▽
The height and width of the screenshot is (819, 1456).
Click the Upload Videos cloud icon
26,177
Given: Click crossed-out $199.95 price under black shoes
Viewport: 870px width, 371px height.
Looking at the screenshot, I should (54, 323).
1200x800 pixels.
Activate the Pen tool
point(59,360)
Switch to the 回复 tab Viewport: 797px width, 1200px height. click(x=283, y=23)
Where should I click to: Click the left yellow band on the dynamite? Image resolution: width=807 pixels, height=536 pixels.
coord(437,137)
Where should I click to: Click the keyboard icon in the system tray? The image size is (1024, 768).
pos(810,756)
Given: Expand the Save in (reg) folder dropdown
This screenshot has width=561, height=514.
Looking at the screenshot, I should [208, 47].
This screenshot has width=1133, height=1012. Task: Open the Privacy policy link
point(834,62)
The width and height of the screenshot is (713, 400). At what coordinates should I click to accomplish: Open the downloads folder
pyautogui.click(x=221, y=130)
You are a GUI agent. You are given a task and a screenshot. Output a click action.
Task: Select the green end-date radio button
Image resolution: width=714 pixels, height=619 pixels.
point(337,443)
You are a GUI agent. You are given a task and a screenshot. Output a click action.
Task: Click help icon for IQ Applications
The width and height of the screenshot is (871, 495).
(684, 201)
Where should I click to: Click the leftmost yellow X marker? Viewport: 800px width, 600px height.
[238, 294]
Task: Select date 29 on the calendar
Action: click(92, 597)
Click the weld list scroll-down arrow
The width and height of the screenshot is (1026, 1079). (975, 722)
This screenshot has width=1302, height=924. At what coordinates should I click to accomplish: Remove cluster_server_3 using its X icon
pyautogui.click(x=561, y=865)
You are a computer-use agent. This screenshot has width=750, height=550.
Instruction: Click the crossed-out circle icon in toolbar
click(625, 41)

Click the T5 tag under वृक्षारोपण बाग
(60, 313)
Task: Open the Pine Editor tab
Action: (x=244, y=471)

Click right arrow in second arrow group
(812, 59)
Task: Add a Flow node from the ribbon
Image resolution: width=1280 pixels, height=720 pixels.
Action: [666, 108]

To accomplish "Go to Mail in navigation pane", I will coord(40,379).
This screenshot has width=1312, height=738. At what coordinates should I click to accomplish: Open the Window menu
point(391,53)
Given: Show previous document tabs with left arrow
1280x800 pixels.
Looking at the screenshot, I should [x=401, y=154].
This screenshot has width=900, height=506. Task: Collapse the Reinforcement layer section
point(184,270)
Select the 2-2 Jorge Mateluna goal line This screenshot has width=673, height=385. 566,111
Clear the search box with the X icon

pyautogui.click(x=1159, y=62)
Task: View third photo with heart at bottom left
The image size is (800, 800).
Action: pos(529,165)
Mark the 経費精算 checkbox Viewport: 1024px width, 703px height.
△
• [Task item]: What you write must be the entries restated word for word, from the opening line through the one holding "1200x800 pixels.", with nothing else.

• [Answer for this exercise]:
The height and width of the screenshot is (819, 1456).
Click the Upload Videos cloud icon
26,177
Given: Click crossed-out $199.95 price under black shoes
Viewport: 870px width, 371px height.
Looking at the screenshot, I should (54, 323).
1200x800 pixels.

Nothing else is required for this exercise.